Three women have been named to the interim Governing Council established by the U.S. authority and others sit on local city councils. But for coalition forces, elevating the status of women in this male-dominated, Muslim society is a goal as problematic as it is admirable.
Consider the outcome of attempts to name the first female judge in the religious city of Najaf, the center of Islamic Shiism in Iraq: Several dozen men, many of them lawyers, protested the appointment of Nadal Nasser Hussein with three English words, "No woman judge." The outcry, as reported by The New York Times and United Press International, arose after two Muslim clerics issued decrees opposing women judges on religious grounds. A few women also raised their voices in protest. It didn't matter that the chief judge and a dozen colleagues supported Ms. Hussein's candidacy or that women, including a prominent Shiite, held posts in the city.
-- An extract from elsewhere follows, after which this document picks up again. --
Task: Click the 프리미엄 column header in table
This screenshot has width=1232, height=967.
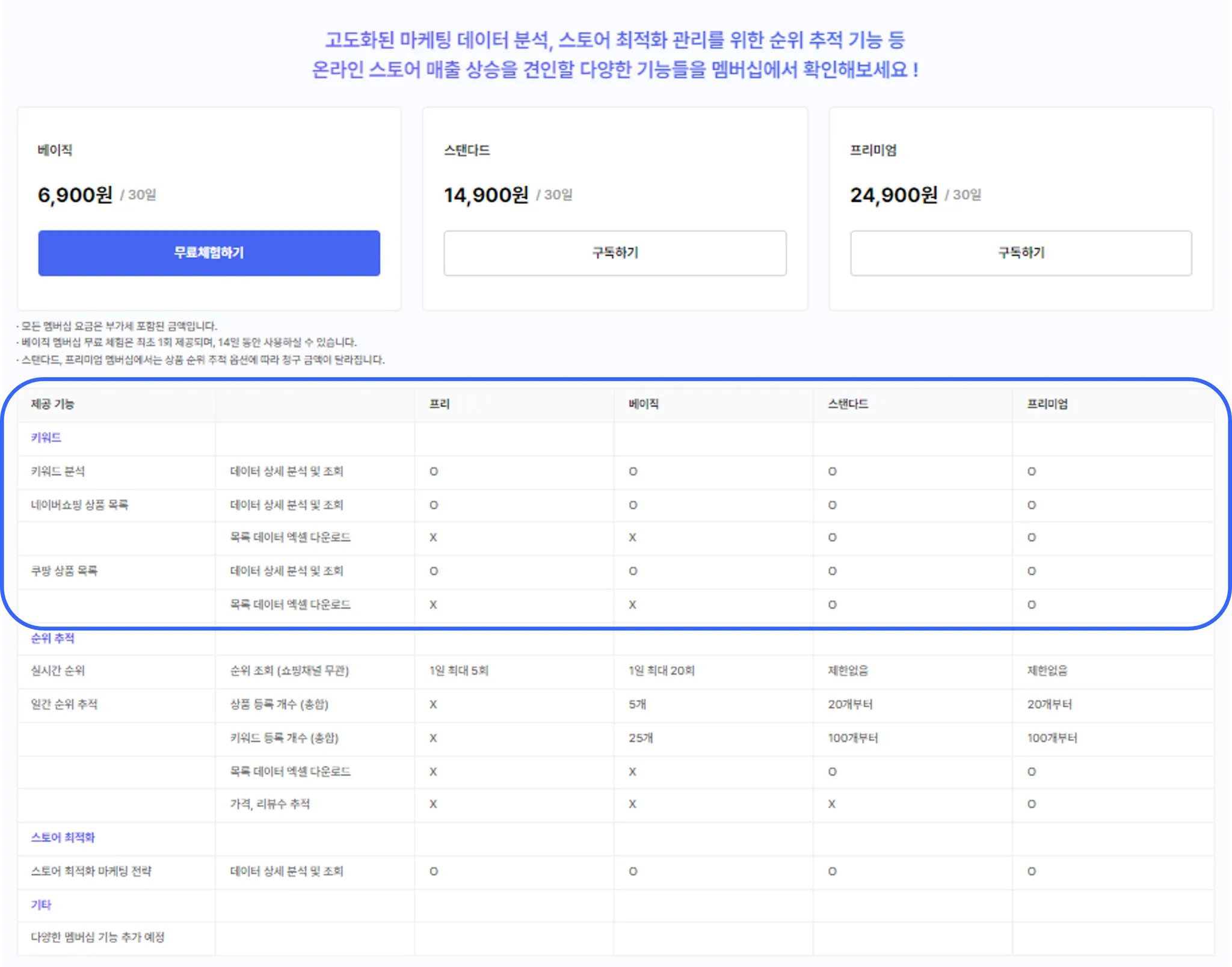Action: [x=1047, y=404]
The controversy over Ms. Hussein's judgeship (her appointment was delayed) illustrates the social hurdles facing the coalition authority as it tries to remake Iraq and foster democratic and civil institutions there. Religious, tribal and social priorities differ from region to region; what is acceptable in Baghdad (there are five women judges there) may be unacceptable in Basra.
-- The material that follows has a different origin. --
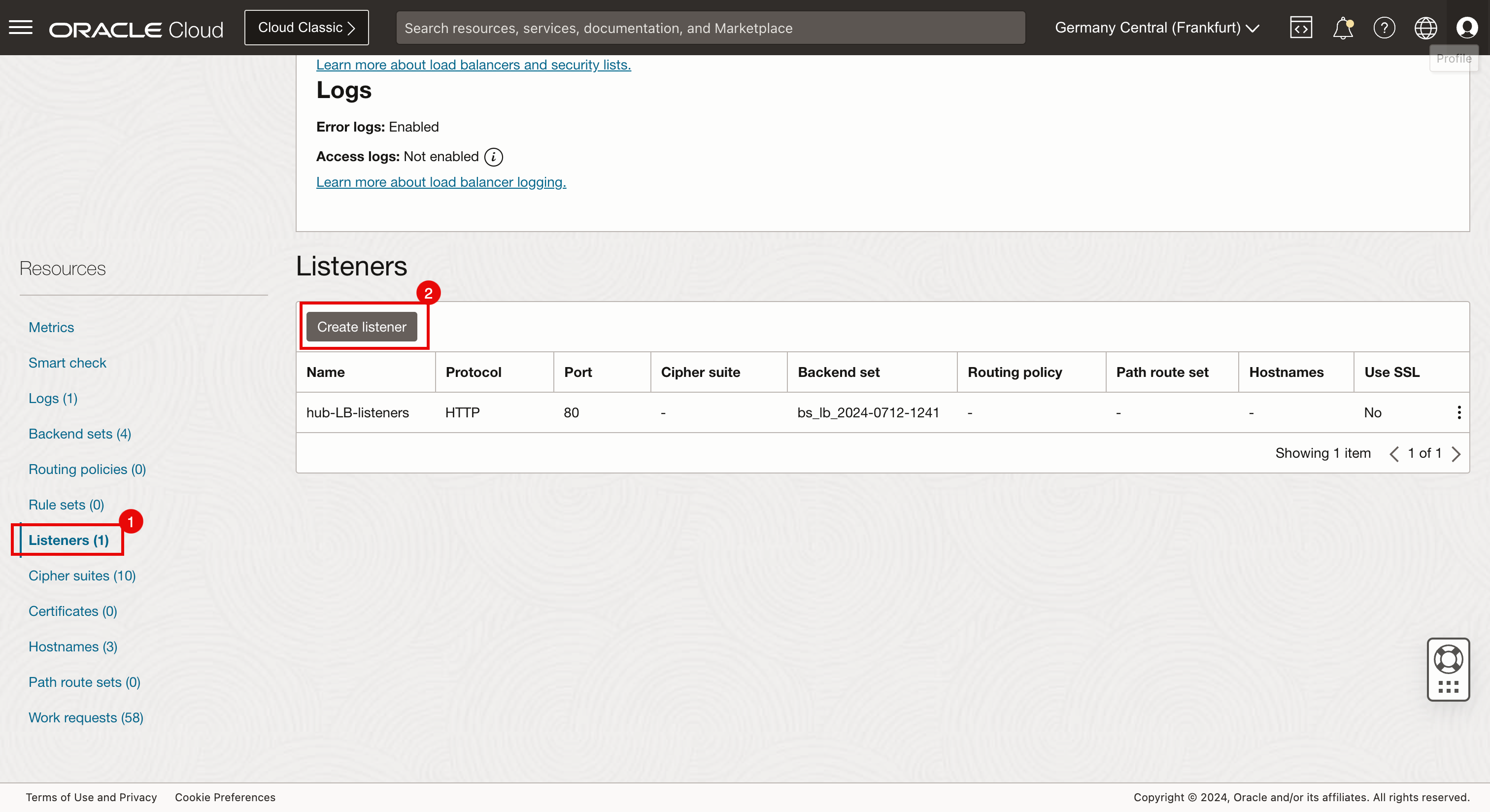Open the language globe menu
This screenshot has height=812, width=1490.
1425,28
That means coalition forces will have to tailor reforms accordingly, a tricky proposition that may involve adapting Western rights and liberties to Middle East sensibilities and traditions. L. Paul Bremer III, the U.S. envoy overseeing the civil authority in Iraq, met with about 40 Iraqi women early last month to discuss their needs.
A subsequent conference on women's roles in a new Iraq attracted about 100 professionals and activists from throughout the country. Access to education, legal reforms and safety issues topped their concerns. Undersecretary of State Paula Dobriansky and her staff identified Iraqi women who can take a leadership role in the process.
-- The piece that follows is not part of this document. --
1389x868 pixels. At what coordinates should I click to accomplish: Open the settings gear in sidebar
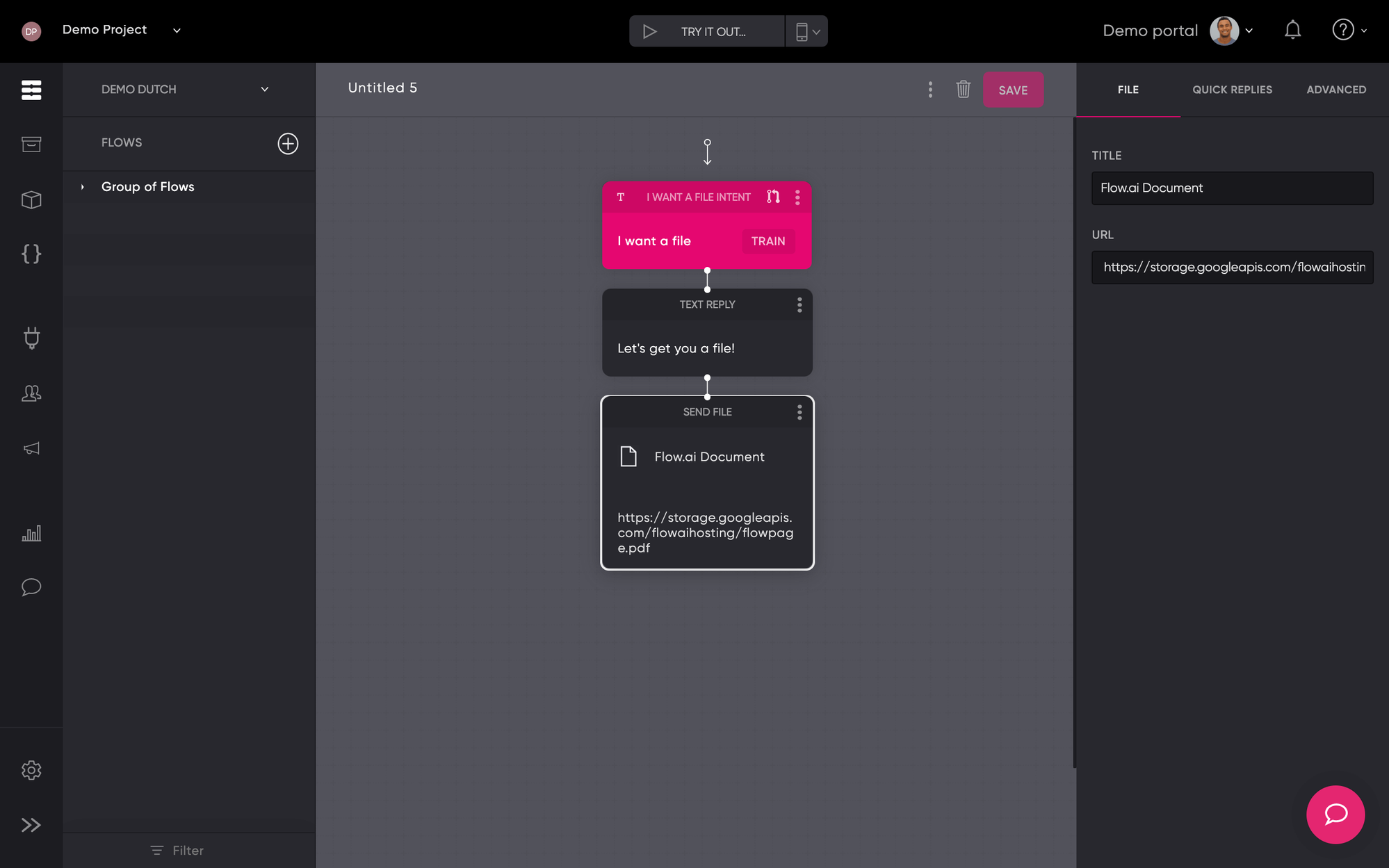click(31, 770)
The sensitivities surrounding women's issues -- and there are many -- shouldn't deter the new civil administration and interim Iraqi Governing Council from securing and protecting women's rights. During the reign of Saddam Hussein, women's rights and standing in the community continually eroded. Under Iraqi law, men had the right to beat their wives, and were spared criminal prosecution if they killed a female relative in defense of family honor. Mr. Hussein increased to four the number of wives men could marry, and women became targets of intimidation and retribution by security forces.
The government sponsored beheadings of accused prostitutes and used rape and torture of women to punish political prisoners and dissidents.
Iraqi women have earned the right to determine their futures. They deserve that chance, whether they wear a business suit, a doctor's lab coat or the flowing black robes of a religious Muslim.